The family has done just about everything in its power to avoid circumstances like this, including planting their crop on top of a ridge in Milton, located in Ulster County, he said.
Higher elevation normally means higher temperatures, but that wasn’t the case last winter.
“This should have been a great spot, but it wasn’t that night,” said Clarke as he looked out over the ridge his orchard has called home for seven generations.
Because of that, the orchard took to social media to announce its temporary closure for the summer. The loyal customer base sent nothing but support in return and is patiently waiting for the fall’s apple crop.
“They certainly understand… they've kind of said, ‘We're sorry and we hope you have a good crop next year,’” said Clarke.
He said that he never intended on retiring from the orchard, and that’s convenient as they dip into reserves to get through this summer.
“Which is probably OK because if I don’t retire, then I don’t really need a retirement. Some of those funds will go into keeping the operation running and planning for the future.

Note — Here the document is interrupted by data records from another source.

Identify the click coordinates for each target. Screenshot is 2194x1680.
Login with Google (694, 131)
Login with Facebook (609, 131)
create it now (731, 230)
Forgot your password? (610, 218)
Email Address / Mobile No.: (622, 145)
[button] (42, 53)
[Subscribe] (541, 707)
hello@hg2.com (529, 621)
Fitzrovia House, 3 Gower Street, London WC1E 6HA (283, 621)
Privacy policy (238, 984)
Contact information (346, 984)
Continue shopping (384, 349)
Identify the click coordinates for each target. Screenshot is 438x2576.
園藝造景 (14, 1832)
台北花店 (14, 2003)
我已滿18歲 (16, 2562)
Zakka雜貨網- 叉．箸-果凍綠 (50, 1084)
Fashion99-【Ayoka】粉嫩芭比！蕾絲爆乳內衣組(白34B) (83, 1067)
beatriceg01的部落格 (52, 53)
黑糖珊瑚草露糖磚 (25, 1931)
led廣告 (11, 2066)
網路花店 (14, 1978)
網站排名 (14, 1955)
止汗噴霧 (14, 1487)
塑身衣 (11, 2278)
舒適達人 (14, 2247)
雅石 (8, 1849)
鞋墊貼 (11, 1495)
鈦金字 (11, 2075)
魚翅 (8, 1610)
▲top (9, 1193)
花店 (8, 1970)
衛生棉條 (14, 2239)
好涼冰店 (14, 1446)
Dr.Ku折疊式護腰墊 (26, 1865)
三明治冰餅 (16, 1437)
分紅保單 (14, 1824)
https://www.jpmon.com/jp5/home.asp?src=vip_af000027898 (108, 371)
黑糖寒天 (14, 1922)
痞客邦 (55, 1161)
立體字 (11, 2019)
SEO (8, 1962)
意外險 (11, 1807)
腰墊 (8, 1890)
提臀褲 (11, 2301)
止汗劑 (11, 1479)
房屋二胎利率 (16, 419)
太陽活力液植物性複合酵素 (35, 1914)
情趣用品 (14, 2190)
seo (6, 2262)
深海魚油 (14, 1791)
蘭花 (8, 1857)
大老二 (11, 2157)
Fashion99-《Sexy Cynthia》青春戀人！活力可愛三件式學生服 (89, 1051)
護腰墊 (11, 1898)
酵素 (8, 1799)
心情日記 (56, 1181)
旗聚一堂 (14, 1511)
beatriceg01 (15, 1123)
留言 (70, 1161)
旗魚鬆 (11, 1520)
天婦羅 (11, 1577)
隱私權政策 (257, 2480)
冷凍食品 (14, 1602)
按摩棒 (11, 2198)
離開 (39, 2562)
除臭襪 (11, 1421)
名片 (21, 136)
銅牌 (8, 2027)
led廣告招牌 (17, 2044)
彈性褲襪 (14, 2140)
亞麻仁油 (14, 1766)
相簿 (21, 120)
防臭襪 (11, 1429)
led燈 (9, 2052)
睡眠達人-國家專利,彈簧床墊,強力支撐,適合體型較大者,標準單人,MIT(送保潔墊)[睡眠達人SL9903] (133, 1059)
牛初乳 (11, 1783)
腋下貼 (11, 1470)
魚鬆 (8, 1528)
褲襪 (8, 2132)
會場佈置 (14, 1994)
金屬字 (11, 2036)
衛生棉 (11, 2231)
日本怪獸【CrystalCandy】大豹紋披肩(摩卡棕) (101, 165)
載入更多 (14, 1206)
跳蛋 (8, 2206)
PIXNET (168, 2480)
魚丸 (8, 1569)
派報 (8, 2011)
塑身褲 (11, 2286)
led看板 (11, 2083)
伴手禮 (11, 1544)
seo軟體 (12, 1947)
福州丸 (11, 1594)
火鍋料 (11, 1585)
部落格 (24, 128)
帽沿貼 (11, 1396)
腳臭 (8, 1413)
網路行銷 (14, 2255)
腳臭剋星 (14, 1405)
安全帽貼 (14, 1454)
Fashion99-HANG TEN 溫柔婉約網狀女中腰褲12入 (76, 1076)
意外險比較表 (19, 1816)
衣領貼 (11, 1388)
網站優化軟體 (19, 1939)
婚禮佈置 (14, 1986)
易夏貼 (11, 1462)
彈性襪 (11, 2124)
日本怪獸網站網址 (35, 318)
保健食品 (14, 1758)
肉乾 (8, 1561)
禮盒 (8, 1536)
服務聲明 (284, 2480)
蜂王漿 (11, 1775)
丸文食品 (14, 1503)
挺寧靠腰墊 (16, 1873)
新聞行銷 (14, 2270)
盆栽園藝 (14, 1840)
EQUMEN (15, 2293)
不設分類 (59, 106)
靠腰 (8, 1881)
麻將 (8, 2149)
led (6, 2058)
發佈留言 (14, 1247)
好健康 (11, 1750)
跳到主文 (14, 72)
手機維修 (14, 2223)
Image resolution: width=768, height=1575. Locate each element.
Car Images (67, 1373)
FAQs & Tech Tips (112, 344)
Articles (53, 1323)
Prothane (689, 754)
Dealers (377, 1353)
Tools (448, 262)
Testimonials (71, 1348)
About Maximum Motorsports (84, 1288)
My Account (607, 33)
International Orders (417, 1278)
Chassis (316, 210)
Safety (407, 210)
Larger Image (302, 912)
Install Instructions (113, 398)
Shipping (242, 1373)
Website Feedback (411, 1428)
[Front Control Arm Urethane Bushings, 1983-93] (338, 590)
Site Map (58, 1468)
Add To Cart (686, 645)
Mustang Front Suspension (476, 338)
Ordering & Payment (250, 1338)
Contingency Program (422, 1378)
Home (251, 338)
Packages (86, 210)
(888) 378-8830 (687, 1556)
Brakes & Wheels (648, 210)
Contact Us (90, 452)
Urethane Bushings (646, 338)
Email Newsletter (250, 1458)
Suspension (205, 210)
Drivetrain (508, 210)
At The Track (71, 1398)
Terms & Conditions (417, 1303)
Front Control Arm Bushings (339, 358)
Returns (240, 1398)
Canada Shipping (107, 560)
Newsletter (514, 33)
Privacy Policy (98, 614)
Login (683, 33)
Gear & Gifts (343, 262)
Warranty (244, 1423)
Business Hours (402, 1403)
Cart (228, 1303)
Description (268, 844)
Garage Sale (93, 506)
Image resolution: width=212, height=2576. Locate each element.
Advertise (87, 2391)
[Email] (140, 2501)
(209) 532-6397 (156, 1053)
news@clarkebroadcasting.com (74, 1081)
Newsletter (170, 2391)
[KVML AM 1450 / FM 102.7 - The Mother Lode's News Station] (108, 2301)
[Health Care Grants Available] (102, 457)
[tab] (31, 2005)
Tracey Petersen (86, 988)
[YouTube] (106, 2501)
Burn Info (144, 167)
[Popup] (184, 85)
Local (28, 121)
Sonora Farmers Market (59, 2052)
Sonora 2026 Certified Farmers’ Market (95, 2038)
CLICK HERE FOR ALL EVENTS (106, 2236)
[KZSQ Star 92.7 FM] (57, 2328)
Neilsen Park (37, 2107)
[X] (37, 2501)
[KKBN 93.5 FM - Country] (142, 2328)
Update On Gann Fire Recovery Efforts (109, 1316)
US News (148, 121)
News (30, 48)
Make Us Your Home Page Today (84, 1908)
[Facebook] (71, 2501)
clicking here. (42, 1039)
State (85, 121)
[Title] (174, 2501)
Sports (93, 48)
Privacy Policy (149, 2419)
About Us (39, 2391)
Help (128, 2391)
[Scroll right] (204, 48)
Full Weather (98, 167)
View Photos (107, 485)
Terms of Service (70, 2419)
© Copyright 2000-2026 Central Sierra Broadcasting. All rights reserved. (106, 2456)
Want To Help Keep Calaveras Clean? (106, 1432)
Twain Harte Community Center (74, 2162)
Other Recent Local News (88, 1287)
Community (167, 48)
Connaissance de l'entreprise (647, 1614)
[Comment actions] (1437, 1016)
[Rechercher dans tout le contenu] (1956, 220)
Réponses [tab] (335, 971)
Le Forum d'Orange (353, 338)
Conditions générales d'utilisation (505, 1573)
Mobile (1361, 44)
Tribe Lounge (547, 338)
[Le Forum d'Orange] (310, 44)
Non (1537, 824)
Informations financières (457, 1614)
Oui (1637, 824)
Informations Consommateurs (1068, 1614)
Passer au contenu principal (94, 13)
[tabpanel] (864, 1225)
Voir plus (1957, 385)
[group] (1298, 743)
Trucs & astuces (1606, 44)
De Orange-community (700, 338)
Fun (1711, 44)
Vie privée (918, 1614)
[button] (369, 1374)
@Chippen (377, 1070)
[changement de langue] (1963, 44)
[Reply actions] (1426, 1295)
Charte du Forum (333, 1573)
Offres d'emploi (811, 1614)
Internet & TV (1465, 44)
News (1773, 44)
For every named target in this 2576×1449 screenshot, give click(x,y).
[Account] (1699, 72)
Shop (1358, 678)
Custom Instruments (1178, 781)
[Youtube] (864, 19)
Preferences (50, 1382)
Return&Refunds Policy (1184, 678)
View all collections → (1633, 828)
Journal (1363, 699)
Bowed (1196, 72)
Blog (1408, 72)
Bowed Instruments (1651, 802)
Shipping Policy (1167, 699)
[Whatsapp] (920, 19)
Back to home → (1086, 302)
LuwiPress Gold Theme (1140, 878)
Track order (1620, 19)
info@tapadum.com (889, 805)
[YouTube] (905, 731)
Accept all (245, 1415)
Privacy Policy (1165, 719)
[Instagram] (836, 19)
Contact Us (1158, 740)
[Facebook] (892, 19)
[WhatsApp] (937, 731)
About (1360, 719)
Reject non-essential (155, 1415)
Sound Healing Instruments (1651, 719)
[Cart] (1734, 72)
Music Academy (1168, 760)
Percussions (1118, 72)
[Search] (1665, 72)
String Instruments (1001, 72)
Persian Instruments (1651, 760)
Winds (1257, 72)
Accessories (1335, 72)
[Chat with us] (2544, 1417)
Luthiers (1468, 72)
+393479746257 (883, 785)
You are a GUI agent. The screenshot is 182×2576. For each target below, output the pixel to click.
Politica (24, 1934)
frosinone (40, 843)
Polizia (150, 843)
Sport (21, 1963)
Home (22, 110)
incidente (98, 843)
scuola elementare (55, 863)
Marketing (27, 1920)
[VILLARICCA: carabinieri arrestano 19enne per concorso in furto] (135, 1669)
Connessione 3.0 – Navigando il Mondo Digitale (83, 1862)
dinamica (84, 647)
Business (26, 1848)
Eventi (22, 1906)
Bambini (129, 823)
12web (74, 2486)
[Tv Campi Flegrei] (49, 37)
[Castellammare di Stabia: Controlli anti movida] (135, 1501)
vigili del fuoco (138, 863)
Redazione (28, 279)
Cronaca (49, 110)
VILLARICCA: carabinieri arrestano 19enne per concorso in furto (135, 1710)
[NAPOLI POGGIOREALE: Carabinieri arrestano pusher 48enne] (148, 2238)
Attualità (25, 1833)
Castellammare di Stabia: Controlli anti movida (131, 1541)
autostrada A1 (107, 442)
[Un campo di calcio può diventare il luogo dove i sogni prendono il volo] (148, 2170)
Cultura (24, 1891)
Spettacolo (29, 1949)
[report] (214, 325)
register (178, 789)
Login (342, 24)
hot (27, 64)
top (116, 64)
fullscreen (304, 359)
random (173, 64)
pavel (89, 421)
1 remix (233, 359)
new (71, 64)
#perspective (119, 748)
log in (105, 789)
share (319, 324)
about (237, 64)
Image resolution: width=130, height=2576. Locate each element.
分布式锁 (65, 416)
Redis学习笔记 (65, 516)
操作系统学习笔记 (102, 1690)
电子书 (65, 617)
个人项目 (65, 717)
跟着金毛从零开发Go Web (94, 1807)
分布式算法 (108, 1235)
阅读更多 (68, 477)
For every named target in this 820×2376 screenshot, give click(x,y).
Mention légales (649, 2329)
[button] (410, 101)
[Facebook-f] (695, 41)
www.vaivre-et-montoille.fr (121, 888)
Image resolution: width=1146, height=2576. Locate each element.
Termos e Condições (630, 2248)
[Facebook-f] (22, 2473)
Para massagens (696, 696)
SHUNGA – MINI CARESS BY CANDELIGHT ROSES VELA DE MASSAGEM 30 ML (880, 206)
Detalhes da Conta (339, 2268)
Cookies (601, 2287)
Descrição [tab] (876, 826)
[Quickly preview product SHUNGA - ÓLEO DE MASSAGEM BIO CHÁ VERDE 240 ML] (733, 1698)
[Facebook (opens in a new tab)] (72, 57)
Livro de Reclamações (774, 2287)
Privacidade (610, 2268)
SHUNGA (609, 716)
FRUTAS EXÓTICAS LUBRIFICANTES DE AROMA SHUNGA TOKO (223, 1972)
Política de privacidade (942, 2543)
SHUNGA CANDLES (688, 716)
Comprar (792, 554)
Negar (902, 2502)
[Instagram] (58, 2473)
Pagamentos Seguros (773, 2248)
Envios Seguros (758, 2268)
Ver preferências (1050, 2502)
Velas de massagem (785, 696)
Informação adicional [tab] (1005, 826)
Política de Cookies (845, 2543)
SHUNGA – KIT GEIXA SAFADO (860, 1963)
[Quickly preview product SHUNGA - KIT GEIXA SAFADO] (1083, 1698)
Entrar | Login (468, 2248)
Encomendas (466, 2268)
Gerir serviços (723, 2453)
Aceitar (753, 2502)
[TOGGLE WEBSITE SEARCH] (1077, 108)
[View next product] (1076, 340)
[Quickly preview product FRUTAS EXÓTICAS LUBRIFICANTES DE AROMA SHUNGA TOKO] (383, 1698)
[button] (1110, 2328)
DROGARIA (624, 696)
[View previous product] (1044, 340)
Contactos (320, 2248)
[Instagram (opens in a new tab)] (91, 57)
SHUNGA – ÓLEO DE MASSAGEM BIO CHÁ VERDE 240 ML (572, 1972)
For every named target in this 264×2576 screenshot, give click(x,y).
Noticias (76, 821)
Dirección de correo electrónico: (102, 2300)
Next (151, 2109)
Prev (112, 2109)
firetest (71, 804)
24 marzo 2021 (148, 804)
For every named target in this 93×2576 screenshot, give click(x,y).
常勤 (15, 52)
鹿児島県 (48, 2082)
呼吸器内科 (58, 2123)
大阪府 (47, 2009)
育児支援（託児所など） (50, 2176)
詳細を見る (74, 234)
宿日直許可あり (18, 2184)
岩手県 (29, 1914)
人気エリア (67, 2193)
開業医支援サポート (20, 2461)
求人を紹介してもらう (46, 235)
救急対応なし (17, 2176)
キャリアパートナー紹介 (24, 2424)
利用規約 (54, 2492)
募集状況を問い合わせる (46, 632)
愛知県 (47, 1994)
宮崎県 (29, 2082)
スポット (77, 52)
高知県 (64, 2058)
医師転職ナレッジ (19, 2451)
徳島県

Being a family business, you do for your kids, and maybe your grandkids, what you need to do,” said Clarke.
While their orchard roads are closed for the next few weeks, they fully intend to open their row for apple picking this coming fall. In fact, their trees are stocked with fruit.
While limbs are weighed down with apples, the farm is weighed down with hefty decisions about the future. Clarke said that may be in an industry that’s a little less weather-dependent.
“There are more profitable things to do with your life, I think. I’m probably being a little negative, but that’s kind of the view of a lot of people at this point,” said Clarke.